While patient behavior is more difficult to quantify than near visual acuity, it can be of equal value when evaluating new treatments. Patient-reported outcome (PRO) instruments are more commonly being developed in studies today to consistently quantify subjective outcome measures, allowing for systematic evaluation of functional improvements and quality of life. The US Food and Drug Administration (FDA) is beginning to appreciate the value of the patient perspective and seeking to incorporate it into their assessments of new ophthalmic drugs and devices [19]. More specifically, a task-based PRO instrument has been developed in accordance with the FDA’s PRO guidance. The Near Vision Presbyopia Task-based Questionnaire (NVPTQ) allows participants to assess their own ability to perform near vision tasks in both mesopic and photopic lighting. The Presbyopia Impact and Coping Questionnaire (PICQ) evaluates the participant’s self-reported use of a coping behavior to perform the task (increase font size, squint, adjust brightness), and their satisfaction with their ability to perform the task [20].
Age
Since presbyopia is a progressive condition that results from the natural aging of the lens, it follows that the severity of presbyopia is highly correlated with age. Donders first published the outcomes of his early version of a push-up test on 130 individuals from 10 to 80 years of age in 1864 [21]. Duane used a similar testing technique with a much larger sample of eyes, and published his own data on the relationship between age and accommodative amplitude [22]. Hofstetter continued this work, attempting to reconcile the differences between Donders’ and Duane’s work, and concluded that the data did not “justify the use of any specific curve to represent the trend of the amplitude with the age” [23].
It is clear that the loss of flexibility of the lens starts at birth and progresses throughout life, but even at age 70, there is some residual accommodation [3]. While studies correlating required add power and age do create a sigmoidal curve, it should be noted that the standard deviation of each point is generally quite large [24,25,26] (Fig. 1). For example, individuals 45 years of age were found with near visual acuity ranging from 20/25 to 20/100, and individuals at the other extreme, aged 65, also had a near visual acuity ranging similarly from 20/40 to 20/100. Not only do individuals age differently, but refractive error also impacts how each person will experience presbyopia. Myopes naturally compensate and tend to notice the lack of accommodation later than hyperopes. Panke and colleagues evaluated 216 adults aged 35–80 and concluded that the usability of age to anticipate expected near add requirements was limited due to large individual differences [27]. Although its value as a screening factor is unquestionable, age in diagnostic terms is actually more of an indirect indicator of severity, with high individual-level variability.
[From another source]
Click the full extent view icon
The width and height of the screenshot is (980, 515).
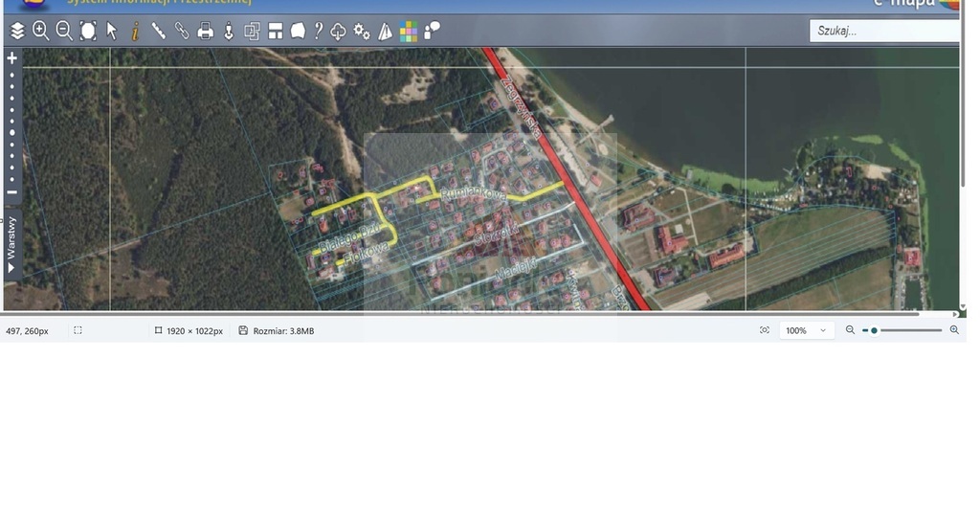click(88, 32)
Relationship between age and near vision correction required demonstrates that while there is a correlation, the standard deviation of each point is quite large, making age more useful as a screening tool for presbyopia rather than a true indicator of near add requirement
Near Visual Acuity
Presbyopia presents clinically as the loss of near visual acuity; therefore, determining the severity of presbyopia is most directly measured by assessing a patient’s near vision. There are multiple options for assessing near vision, so any number of methods may be appropriate. While distance vision is generally measured at 20 feet or 6 m, near vision is commonly assessed at 14 inches or 35 cm from the phoropter. The most common near visual acuity test is the Jaeger Schrift–Scalen Test, or Jaeger for short. However, near vision can also be assessed with Snellen, logMAR (logarithm of the minimum angle of resolution), or M tests [28]. As reading tests can be influenced by differing native languages or low literacy, an optotype test rather than a reading test may be considered.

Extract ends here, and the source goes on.